» WORK TO COMPLETE
Here the job is to restate every entry word for word.

[WORKING DATA Boundary: Start]

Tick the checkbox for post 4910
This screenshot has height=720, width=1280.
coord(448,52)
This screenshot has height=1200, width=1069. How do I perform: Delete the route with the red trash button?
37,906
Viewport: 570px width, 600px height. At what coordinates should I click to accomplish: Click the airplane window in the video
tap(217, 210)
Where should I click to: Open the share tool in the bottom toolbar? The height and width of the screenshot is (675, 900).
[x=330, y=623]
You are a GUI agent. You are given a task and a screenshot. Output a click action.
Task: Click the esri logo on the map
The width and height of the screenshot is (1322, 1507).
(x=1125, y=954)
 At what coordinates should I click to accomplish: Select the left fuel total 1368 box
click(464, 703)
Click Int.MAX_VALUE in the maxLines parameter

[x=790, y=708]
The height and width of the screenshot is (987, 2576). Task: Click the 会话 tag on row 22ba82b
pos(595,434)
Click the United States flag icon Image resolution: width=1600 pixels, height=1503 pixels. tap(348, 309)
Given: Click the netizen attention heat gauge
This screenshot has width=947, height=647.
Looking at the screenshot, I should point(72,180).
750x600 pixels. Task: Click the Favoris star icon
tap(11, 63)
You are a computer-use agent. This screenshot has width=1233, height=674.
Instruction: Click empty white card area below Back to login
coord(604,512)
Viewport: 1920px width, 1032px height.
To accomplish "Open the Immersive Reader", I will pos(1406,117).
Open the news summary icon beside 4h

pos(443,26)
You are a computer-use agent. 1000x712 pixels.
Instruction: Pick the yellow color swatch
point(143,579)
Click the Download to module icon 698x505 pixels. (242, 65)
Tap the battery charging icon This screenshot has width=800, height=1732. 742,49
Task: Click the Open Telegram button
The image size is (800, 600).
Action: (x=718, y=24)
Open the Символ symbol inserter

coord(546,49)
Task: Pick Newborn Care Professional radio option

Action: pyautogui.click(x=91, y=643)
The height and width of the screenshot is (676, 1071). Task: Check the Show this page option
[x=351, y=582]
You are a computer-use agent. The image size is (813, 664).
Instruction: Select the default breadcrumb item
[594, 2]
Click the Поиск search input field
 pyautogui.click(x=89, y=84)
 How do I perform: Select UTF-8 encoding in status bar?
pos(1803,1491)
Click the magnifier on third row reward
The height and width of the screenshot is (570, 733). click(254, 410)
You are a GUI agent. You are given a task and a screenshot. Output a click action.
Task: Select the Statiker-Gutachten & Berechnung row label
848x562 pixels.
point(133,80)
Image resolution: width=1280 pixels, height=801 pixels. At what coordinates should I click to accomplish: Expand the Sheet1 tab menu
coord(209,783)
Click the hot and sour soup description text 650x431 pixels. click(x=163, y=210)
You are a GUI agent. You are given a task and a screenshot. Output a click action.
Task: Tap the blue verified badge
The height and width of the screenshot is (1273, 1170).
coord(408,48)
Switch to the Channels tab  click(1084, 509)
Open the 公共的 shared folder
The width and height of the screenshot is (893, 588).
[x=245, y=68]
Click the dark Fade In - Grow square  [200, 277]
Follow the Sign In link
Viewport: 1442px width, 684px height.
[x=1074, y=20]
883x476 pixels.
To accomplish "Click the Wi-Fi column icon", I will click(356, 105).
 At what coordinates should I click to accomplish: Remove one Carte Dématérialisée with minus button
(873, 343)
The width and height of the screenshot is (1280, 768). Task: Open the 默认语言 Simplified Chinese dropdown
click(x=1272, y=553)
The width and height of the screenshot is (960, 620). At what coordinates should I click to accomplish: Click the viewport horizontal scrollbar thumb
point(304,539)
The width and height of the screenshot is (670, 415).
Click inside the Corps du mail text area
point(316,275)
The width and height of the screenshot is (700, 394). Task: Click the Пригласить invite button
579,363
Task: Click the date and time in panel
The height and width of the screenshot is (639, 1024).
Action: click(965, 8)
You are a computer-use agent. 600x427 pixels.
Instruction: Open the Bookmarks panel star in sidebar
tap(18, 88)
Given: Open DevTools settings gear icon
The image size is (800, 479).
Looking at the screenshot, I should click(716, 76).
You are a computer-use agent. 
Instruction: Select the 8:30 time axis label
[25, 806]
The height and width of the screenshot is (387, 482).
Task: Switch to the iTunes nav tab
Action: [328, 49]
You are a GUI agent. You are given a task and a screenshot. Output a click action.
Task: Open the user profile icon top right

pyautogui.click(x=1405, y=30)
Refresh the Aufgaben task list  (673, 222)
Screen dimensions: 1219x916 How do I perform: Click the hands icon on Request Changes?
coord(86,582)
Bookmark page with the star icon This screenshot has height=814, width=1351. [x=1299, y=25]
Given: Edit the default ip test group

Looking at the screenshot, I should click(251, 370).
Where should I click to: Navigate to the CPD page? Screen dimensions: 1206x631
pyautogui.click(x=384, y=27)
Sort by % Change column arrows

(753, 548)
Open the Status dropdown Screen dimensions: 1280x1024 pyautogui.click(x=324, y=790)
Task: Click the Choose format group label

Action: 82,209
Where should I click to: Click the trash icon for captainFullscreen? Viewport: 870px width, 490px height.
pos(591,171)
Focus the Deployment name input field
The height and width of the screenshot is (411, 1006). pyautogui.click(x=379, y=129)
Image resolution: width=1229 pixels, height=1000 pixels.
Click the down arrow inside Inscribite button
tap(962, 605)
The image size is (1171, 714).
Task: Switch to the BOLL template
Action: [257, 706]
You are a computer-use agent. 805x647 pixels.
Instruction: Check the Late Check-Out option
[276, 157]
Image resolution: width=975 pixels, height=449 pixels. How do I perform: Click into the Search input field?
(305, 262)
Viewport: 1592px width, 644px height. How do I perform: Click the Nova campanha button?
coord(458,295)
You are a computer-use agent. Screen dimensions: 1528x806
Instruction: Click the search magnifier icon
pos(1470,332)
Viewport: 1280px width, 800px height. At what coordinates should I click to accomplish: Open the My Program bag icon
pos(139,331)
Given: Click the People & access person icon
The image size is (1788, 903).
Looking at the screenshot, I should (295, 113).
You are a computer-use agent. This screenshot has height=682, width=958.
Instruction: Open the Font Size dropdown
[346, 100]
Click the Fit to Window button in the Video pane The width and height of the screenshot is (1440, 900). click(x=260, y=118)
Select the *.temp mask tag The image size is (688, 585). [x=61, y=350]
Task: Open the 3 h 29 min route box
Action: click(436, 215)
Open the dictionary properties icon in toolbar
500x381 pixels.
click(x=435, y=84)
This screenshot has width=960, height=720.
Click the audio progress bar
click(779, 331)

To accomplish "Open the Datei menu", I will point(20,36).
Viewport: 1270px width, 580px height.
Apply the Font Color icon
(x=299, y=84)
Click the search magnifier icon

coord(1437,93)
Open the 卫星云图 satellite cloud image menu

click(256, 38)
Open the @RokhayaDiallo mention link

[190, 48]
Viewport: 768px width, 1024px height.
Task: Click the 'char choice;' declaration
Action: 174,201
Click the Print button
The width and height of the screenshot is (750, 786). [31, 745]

[WORKING DATA Boundary: End]

» OUTPUT
Tick the checkbox for post 4910
This screenshot has height=720, width=1280.
coord(448,52)
This screenshot has height=1200, width=1069. How do I perform: Delete the route with the red trash button?
37,906
Viewport: 570px width, 600px height. At what coordinates should I click to accomplish: Click the airplane window in the video
tap(217, 210)
Where should I click to: Open the share tool in the bottom toolbar? The height and width of the screenshot is (675, 900).
[x=330, y=623]
You are a GUI agent. You are given a task and a screenshot. Output a click action.
Task: Click the esri logo on the map
The width and height of the screenshot is (1322, 1507).
(x=1125, y=954)
 At what coordinates should I click to accomplish: Select the left fuel total 1368 box
click(464, 703)
Click Int.MAX_VALUE in the maxLines parameter

[x=790, y=708]
The height and width of the screenshot is (987, 2576). Task: Click the 会话 tag on row 22ba82b
pos(595,434)
Click the United States flag icon Image resolution: width=1600 pixels, height=1503 pixels. tap(348, 309)
Given: Click the netizen attention heat gauge
This screenshot has width=947, height=647.
Looking at the screenshot, I should point(72,180).
750x600 pixels. Task: Click the Favoris star icon
tap(11, 63)
You are a computer-use agent. This screenshot has width=1233, height=674.
Instruction: Click empty white card area below Back to login
coord(604,512)
Viewport: 1920px width, 1032px height.
To accomplish "Open the Immersive Reader", I will pos(1406,117).
Open the news summary icon beside 4h

pos(443,26)
You are a computer-use agent. 1000x712 pixels.
Instruction: Pick the yellow color swatch
point(143,579)
Click the Download to module icon 698x505 pixels. (242, 65)
Tap the battery charging icon This screenshot has width=800, height=1732. 742,49
Task: Click the Open Telegram button
The image size is (800, 600).
Action: (x=718, y=24)
Open the Символ symbol inserter

coord(546,49)
Task: Pick Newborn Care Professional radio option

Action: pyautogui.click(x=91, y=643)
The height and width of the screenshot is (676, 1071). Task: Check the Show this page option
[x=351, y=582]
You are a computer-use agent. The image size is (813, 664).
Instruction: Select the default breadcrumb item
[594, 2]
Click the Поиск search input field
 pyautogui.click(x=89, y=84)
 How do I perform: Select UTF-8 encoding in status bar?
pos(1803,1491)
Click the magnifier on third row reward
The height and width of the screenshot is (570, 733). click(254, 410)
You are a GUI agent. You are given a task and a screenshot. Output a click action.
Task: Select the Statiker-Gutachten & Berechnung row label
848x562 pixels.
point(133,80)
Image resolution: width=1280 pixels, height=801 pixels. At what coordinates should I click to accomplish: Expand the Sheet1 tab menu
coord(209,783)
Click the hot and sour soup description text 650x431 pixels. click(x=163, y=210)
You are a GUI agent. You are given a task and a screenshot. Output a click action.
Task: Tap the blue verified badge
The height and width of the screenshot is (1273, 1170).
coord(408,48)
Switch to the Channels tab  click(1084, 509)
Open the 公共的 shared folder
The width and height of the screenshot is (893, 588).
[x=245, y=68]
Click the dark Fade In - Grow square  [200, 277]
Follow the Sign In link
Viewport: 1442px width, 684px height.
[x=1074, y=20]
883x476 pixels.
To accomplish "Click the Wi-Fi column icon", I will click(356, 105).
 At what coordinates should I click to accomplish: Remove one Carte Dématérialisée with minus button
(873, 343)
The width and height of the screenshot is (1280, 768). Task: Open the 默认语言 Simplified Chinese dropdown
click(x=1272, y=553)
The width and height of the screenshot is (960, 620). At what coordinates should I click to accomplish: Click the viewport horizontal scrollbar thumb
point(304,539)
The width and height of the screenshot is (670, 415).
Click inside the Corps du mail text area
point(316,275)
The width and height of the screenshot is (700, 394). Task: Click the Пригласить invite button
579,363
Task: Click the date and time in panel
The height and width of the screenshot is (639, 1024).
Action: click(965, 8)
You are a computer-use agent. 600x427 pixels.
Instruction: Open the Bookmarks panel star in sidebar
tap(18, 88)
Given: Open DevTools settings gear icon
The image size is (800, 479).
Looking at the screenshot, I should click(716, 76).
You are a computer-use agent. 
Instruction: Select the 8:30 time axis label
[25, 806]
The height and width of the screenshot is (387, 482).
Task: Switch to the iTunes nav tab
Action: [328, 49]
You are a GUI agent. You are given a task and a screenshot. Output a click action.
Task: Open the user profile icon top right

pyautogui.click(x=1405, y=30)
Refresh the Aufgaben task list  (673, 222)
Screen dimensions: 1219x916 How do I perform: Click the hands icon on Request Changes?
coord(86,582)
Bookmark page with the star icon This screenshot has height=814, width=1351. [x=1299, y=25]
Given: Edit the default ip test group

Looking at the screenshot, I should click(251, 370).
Where should I click to: Navigate to the CPD page? Screen dimensions: 1206x631
pyautogui.click(x=384, y=27)
Sort by % Change column arrows

(753, 548)
Open the Status dropdown Screen dimensions: 1280x1024 pyautogui.click(x=324, y=790)
Task: Click the Choose format group label

Action: 82,209
Where should I click to: Click the trash icon for captainFullscreen? Viewport: 870px width, 490px height.
pos(591,171)
Focus the Deployment name input field
The height and width of the screenshot is (411, 1006). pyautogui.click(x=379, y=129)
Image resolution: width=1229 pixels, height=1000 pixels.
Click the down arrow inside Inscribite button
tap(962, 605)
The image size is (1171, 714).
Task: Switch to the BOLL template
Action: [257, 706]
You are a computer-use agent. 805x647 pixels.
Instruction: Check the Late Check-Out option
[276, 157]
Image resolution: width=975 pixels, height=449 pixels. How do I perform: Click into the Search input field?
(305, 262)
Viewport: 1592px width, 644px height. How do I perform: Click the Nova campanha button?
coord(458,295)
You are a computer-use agent. Screen dimensions: 1528x806
Instruction: Click the search magnifier icon
pos(1470,332)
Viewport: 1280px width, 800px height. At what coordinates should I click to accomplish: Open the My Program bag icon
pos(139,331)
Given: Click the People & access person icon
The image size is (1788, 903).
Looking at the screenshot, I should (295, 113).
You are a computer-use agent. This screenshot has height=682, width=958.
Instruction: Open the Font Size dropdown
[346, 100]
Click the Fit to Window button in the Video pane The width and height of the screenshot is (1440, 900). click(x=260, y=118)
Select the *.temp mask tag The image size is (688, 585). [x=61, y=350]
Task: Open the 3 h 29 min route box
Action: click(436, 215)
Open the dictionary properties icon in toolbar
500x381 pixels.
click(x=435, y=84)
This screenshot has width=960, height=720.
Click the audio progress bar
click(779, 331)

To accomplish "Open the Datei menu", I will point(20,36).
Viewport: 1270px width, 580px height.
Apply the Font Color icon
(x=299, y=84)
Click the search magnifier icon

coord(1437,93)
Open the 卫星云图 satellite cloud image menu

click(256, 38)
Open the @RokhayaDiallo mention link

[190, 48]
Viewport: 768px width, 1024px height.
Task: Click the 'char choice;' declaration
Action: 174,201
Click the Print button
The width and height of the screenshot is (750, 786). [31, 745]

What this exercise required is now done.